Dépendances

François, 54 ans

Gisèle* a commencé à boire « sur le tard », vers la mi-quarantaine. Au départ, elle buvait socialement, entre amis. « On était dans les années 80. Il fallait découvrir les cépages, les régions », raconte son conjoint, François*.

Dans la famille de François, personne n’avait jamais eu de problème avec l’alcool. Alors pour lui, l’alcoolisme se résumait à l’image d’un homme couché sur un banc de parc, une bouteille vide à la main. Ces soirées bien arrosées ne l’inquiétaient donc pas outre mesure. « On avait du fun et c’était correct d’en avoir : on travaillait fort et on fêtait fort. »

Mais tranquillement, dit-il, les choses ont commencé à évoluer.

Gisèle travaillait de la maison. Quand François l’appelait du bureau, les jours de semaine, elle lui demandait presque systématiquement de rapporter une bouteille de la SAQ, prétextant qu’elle venait de goûter au reste de la veille et qu’elle l’avait jeté parce qu’il n’était plus bon.

« Il fallait vraiment être dans le déni pour réussir à accepter jour après jour que la bouteille d’hier soir n’était pas bonne », dit François. Au fond de lui, François savait bien que le reste de la veille, Gisèle l’avait bu pendant la journée.
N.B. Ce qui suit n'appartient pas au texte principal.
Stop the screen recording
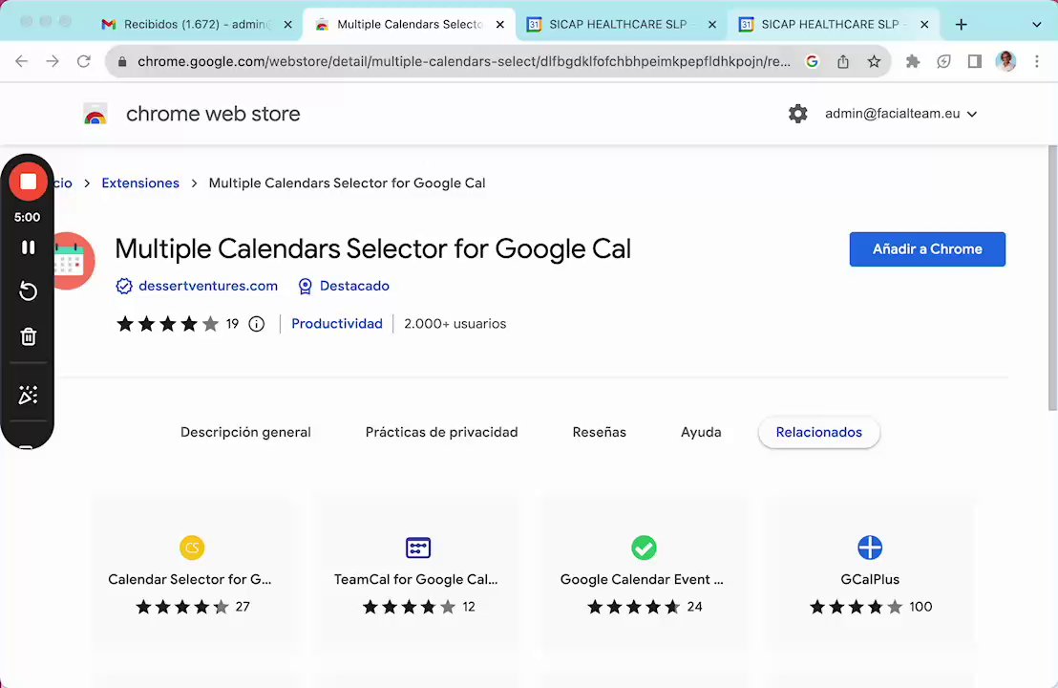This screenshot has width=1058, height=688. click(x=28, y=182)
François s’est dit qu’il allait « prendre le problème en charge » : il s’est mis à calculer, mesurer, contrôler. À boire plus vite pour que Gisèle en ait moins. À marquer le niveau de la bouteille avant de la remettre au frigo. « Ce que je ne savais pas, c’est qu’elle avait caché une autre bouteille quelque part dans l’armoire. »
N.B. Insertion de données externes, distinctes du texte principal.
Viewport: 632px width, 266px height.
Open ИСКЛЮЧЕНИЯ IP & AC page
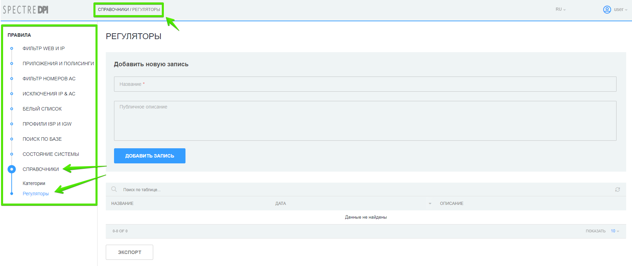tap(49, 94)
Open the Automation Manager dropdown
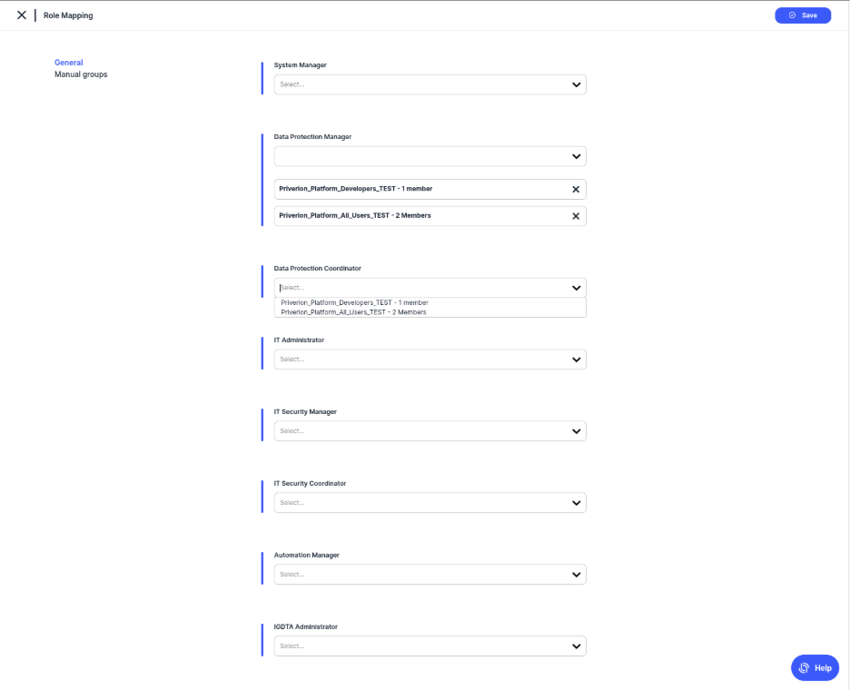The width and height of the screenshot is (850, 690). [576, 574]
Au bout de quatre années, Gisèle et François en étaient arrivés à vivre de façon parallèle. François avait perdu le goût de prendre un verre. Quand il revenait, le soir, Gisèle était déjà un peu engourdie par l’alcool. Et elle continuait à boire jusqu’à ce qu’elle aille se coucher, absente.

« Je n’ai jamais été en colère contre ma blonde ; c’était de la tristesse. J’avais perdu quelqu’un. »

— François

Un jour, au retour d’un brunch familial au cours duquel elle avait trop bu, Gisèle a proposé à François d’arrêter prendre une bouteille à la SAQ pour le souper. Et, pour la première fois, François l’a affrontée de façon affirmative.

Gisèle lui a donné raison. Oui, elle avait un problème. Elle a pris le téléphone et a appelé tous ses proches pour leur dire qu’elle était alcoolique, comme si elle pouvait enfin se libérer de ce secret devenu trop lourd à porter.

Cinq ans se sont écoulés depuis ce jour. Gisèle n’a jamais consommé d’alcool depuis.

* Les noms ont été changés pour préserver l'anonymat des protagonistes.